La sindrome da intolleranza al rene trapiantato in situ non funzionante (GIS) è un complesso sintomatologico caratterizzato da febbre, dolore locale, ipertensione ed ematuria che può insorgere con la sospensione della terapia immunosoppressiva, particolarmente nel primo anno, in pazienti portatori di un trapianto renale non più funzionante e che rientrano in dialisi. La terapia convenzionale è rappresentata da antinfiammatori non steroidei o da corticosteroidi a basse dosi o dall’espianto del rene trapiantato in caso di mancata risposta clinica. La terapia chirurgica convenzionale è però associata a complicanze, emorragiche o infettive, in una percentuale compresa fra il 6 e il 25% , mentre la mortalità varia dallo 0 al 7% raggiungendo anche il 14% in alcune casistiche (Secin FP.- 2003) ( Mazzucchi E.-2003); ciò dovuto alla immunosoppressione, alle preesistenti comorbidità ed alle difficoltà tecniche della procedura. In alternativa all’espianto, in alcuni Centri, è utilizzata l’embolizzazione percutanea del graft (Capocasale E.-2005) (González-Satué C.-2000) (Cofán F.-1999). La terapia embolizzante è caratterizzata da morbilità e mortalità inferiori rispetto all’intervento chirurgico con risultati, a breve e medio termine, analoghi a quelli dell’espianto.
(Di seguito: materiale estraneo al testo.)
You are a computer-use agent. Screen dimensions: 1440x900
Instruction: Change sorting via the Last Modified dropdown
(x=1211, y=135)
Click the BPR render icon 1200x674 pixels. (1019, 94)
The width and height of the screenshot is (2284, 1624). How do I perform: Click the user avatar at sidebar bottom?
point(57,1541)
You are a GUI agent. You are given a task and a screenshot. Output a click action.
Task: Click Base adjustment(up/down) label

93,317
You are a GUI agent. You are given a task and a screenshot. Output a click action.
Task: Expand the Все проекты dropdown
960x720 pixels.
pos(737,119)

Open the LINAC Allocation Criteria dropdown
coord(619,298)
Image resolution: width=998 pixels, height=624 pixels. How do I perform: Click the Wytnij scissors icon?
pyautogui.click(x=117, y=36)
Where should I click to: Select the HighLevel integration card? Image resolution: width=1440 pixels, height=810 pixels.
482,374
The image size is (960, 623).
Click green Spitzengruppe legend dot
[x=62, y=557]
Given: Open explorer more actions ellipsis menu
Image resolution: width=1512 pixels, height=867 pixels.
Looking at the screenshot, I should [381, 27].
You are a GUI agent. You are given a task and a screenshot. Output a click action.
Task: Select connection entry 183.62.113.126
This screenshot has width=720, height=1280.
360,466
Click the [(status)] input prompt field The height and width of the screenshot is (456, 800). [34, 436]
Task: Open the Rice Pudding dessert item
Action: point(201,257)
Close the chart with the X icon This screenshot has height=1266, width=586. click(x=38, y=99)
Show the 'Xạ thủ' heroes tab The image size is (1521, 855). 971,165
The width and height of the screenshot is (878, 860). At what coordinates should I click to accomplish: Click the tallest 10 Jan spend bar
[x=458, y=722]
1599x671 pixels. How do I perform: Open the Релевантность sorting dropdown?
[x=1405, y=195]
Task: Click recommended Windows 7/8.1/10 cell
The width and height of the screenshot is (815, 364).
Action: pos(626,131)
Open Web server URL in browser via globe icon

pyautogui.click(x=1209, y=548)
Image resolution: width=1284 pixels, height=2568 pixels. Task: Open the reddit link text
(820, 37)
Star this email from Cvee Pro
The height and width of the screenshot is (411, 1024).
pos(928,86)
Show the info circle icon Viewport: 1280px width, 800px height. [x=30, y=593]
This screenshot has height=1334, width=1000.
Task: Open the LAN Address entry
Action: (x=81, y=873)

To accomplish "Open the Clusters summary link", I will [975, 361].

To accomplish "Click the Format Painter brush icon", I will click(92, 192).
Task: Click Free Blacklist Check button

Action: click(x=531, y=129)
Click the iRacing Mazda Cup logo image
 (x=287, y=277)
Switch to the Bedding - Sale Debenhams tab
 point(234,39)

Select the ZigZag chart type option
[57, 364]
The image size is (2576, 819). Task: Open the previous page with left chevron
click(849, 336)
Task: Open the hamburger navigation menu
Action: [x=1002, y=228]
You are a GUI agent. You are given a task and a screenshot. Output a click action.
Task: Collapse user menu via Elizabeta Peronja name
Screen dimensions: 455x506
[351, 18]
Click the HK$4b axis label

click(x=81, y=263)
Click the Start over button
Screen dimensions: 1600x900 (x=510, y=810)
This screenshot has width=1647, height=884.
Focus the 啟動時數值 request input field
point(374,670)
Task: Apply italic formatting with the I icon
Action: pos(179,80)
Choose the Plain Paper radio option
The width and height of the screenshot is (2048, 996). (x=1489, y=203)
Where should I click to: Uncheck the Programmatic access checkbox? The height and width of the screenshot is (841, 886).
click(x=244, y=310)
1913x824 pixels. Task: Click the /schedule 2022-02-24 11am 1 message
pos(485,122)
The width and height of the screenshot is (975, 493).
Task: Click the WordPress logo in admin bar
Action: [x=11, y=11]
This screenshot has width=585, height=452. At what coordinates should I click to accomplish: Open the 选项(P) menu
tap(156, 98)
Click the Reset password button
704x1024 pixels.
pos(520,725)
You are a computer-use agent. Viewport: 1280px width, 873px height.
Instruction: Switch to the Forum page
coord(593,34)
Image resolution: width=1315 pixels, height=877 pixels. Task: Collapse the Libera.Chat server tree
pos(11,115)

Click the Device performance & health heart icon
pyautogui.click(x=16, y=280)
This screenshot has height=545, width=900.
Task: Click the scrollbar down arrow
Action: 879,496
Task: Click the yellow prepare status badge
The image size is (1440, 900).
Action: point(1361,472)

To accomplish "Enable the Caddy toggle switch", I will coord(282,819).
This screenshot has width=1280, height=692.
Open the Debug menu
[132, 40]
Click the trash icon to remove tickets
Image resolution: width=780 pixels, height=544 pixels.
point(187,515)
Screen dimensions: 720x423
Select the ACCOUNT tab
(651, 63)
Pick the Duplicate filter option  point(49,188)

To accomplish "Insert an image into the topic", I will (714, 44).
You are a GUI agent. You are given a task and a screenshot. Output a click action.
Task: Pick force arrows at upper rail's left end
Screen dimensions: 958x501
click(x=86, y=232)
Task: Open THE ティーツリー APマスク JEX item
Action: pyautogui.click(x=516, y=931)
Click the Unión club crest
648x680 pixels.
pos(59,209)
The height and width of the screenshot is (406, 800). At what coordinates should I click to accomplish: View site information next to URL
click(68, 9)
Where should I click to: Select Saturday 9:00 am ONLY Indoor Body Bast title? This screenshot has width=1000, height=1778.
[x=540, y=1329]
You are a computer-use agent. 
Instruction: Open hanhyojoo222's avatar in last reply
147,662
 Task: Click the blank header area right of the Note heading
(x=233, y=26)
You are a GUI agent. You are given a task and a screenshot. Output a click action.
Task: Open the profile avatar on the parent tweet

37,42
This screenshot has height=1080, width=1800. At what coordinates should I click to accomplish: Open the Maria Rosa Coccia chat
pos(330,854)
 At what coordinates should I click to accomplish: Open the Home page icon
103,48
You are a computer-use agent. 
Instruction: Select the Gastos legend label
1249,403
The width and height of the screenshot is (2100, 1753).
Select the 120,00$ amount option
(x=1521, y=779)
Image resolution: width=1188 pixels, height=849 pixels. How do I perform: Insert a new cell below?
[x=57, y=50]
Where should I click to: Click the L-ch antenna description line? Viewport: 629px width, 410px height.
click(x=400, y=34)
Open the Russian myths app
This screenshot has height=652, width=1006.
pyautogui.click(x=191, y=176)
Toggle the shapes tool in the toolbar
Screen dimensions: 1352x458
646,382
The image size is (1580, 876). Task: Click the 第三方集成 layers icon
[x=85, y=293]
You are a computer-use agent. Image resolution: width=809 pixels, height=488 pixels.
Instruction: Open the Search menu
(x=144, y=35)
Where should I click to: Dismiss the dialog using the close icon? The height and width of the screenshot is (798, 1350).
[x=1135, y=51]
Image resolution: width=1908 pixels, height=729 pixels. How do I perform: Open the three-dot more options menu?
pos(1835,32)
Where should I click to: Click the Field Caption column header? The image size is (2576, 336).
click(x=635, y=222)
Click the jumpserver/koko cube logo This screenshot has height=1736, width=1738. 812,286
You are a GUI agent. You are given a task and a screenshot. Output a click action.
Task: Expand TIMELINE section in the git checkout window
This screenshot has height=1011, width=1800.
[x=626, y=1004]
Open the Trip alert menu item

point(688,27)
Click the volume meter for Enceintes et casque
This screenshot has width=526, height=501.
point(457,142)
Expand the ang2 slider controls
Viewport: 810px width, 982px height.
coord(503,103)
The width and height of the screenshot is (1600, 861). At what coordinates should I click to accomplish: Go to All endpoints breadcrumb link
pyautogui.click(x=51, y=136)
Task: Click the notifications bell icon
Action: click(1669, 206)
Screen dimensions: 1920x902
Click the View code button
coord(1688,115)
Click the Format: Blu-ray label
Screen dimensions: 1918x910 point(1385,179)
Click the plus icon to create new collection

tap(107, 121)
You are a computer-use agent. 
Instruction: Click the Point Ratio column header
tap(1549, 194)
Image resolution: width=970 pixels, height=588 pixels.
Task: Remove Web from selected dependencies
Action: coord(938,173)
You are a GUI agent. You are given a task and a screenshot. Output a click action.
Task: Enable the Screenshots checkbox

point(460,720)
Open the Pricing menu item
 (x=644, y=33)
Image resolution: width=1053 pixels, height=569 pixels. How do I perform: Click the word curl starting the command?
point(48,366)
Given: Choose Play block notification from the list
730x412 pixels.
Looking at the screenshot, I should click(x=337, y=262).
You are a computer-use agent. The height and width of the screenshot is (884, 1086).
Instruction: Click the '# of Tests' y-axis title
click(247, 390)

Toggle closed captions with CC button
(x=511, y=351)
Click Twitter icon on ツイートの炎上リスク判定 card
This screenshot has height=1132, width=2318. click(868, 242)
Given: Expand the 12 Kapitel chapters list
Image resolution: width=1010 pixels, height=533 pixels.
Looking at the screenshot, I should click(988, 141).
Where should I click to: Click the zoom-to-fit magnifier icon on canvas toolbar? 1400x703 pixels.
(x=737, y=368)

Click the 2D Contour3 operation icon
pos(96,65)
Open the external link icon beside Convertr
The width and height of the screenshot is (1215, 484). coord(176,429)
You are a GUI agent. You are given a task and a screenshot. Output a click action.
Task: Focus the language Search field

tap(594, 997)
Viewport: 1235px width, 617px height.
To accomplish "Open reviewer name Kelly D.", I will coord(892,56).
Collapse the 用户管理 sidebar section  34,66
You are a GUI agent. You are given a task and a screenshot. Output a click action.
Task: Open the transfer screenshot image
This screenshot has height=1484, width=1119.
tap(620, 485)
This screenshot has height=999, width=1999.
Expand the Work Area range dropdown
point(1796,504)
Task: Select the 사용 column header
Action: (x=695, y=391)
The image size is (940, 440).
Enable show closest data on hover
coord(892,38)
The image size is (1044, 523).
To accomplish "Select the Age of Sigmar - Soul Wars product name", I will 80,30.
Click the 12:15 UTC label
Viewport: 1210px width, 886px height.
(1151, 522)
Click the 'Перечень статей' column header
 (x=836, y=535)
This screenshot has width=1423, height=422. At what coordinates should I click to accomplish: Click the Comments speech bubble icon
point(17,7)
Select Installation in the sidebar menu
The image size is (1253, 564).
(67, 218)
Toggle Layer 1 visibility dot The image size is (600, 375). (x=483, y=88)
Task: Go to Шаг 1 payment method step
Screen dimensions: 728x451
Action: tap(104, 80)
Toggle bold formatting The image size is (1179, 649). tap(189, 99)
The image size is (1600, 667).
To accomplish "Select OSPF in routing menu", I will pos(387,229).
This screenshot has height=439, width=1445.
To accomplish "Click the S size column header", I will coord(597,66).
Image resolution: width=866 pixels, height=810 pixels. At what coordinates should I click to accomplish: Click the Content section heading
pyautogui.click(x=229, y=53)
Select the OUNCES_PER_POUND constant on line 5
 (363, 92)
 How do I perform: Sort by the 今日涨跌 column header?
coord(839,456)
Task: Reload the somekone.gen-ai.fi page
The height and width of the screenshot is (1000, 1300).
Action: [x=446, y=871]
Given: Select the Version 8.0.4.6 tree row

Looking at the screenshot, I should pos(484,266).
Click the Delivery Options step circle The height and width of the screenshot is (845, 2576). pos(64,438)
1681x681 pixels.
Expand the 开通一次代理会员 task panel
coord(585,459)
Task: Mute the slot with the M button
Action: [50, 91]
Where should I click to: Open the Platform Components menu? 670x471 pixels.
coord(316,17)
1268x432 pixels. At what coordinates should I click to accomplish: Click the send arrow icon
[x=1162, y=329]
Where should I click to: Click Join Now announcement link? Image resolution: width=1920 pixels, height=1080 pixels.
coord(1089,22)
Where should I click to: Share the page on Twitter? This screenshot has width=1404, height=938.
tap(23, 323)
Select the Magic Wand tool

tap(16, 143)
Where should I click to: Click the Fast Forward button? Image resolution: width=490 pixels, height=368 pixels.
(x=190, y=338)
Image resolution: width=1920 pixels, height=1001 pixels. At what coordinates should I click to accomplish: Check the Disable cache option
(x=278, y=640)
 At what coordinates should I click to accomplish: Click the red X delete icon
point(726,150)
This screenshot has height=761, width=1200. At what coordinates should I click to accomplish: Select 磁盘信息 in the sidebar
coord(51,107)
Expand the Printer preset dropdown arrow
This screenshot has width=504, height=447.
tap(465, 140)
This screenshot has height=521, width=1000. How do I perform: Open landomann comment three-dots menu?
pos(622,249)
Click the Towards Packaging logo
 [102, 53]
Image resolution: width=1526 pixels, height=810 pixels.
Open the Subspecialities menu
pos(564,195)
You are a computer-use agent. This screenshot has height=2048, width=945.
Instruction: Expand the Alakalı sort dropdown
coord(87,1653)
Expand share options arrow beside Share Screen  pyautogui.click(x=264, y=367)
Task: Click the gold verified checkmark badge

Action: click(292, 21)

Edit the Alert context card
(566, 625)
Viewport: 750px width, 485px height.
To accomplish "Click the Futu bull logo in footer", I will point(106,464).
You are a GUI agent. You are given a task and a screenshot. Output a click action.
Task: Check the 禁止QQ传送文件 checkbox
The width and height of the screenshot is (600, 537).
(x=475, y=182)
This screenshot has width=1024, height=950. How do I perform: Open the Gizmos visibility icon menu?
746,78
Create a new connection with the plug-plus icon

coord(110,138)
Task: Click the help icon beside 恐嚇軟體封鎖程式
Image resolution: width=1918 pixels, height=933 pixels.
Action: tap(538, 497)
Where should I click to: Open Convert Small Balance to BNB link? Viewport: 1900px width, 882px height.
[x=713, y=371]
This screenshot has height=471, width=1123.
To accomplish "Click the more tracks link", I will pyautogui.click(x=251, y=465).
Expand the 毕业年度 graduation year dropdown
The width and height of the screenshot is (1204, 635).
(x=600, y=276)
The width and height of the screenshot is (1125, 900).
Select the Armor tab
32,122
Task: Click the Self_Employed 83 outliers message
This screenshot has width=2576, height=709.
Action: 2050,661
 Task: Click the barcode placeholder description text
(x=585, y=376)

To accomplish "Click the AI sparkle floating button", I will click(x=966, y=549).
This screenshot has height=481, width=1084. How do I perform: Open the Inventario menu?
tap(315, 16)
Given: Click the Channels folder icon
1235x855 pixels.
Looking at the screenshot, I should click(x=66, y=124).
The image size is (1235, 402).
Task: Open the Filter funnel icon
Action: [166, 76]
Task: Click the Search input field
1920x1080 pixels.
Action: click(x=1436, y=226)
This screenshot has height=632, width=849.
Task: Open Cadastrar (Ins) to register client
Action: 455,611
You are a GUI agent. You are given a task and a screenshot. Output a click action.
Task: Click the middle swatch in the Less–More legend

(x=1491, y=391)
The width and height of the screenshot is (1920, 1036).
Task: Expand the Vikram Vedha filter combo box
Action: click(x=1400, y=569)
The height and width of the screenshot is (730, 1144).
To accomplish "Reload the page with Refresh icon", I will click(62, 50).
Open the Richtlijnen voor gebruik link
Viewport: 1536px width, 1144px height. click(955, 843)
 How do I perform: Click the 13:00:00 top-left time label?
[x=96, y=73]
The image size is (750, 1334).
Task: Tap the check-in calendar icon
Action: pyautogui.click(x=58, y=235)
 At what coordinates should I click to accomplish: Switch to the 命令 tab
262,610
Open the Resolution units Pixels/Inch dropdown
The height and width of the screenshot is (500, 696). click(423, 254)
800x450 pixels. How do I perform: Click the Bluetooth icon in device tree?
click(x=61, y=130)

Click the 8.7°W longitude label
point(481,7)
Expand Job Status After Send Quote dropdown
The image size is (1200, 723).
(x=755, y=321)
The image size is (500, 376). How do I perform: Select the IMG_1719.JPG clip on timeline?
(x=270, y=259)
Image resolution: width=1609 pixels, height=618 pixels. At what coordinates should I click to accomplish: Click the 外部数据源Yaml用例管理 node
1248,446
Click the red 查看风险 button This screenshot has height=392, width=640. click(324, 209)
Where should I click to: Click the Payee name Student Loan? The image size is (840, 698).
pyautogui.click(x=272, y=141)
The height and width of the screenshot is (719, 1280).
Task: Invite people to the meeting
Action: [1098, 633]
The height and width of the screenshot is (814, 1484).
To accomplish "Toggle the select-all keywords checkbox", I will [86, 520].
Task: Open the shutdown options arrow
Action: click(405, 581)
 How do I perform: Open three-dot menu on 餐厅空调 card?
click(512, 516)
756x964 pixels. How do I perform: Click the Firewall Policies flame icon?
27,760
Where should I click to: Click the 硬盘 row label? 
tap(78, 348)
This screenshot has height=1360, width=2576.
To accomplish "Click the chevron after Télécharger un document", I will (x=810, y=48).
Sono considerate controindicazioni all’embolizzazione il rigetto iperacuto, la rottura di rene, la nefrolitiasi, l’idronefrosi, le complicanze vascolari irreversibili e le neoplasie.

Nel caso presentato la scelta della terapia embolizzante, in luogo dell’intervento tradizionale, è stata dettata dalla presenza di un elevato rischio operatorio legato alla diatesi emorragica, alla anemizzazione ed alle scadenti condizione generali.

L’osservazione clinica a distanza di oltre un anno mostra assenza di recidive e di complicanze legate all’intervento, con discreto benessere soggettivo del paziente.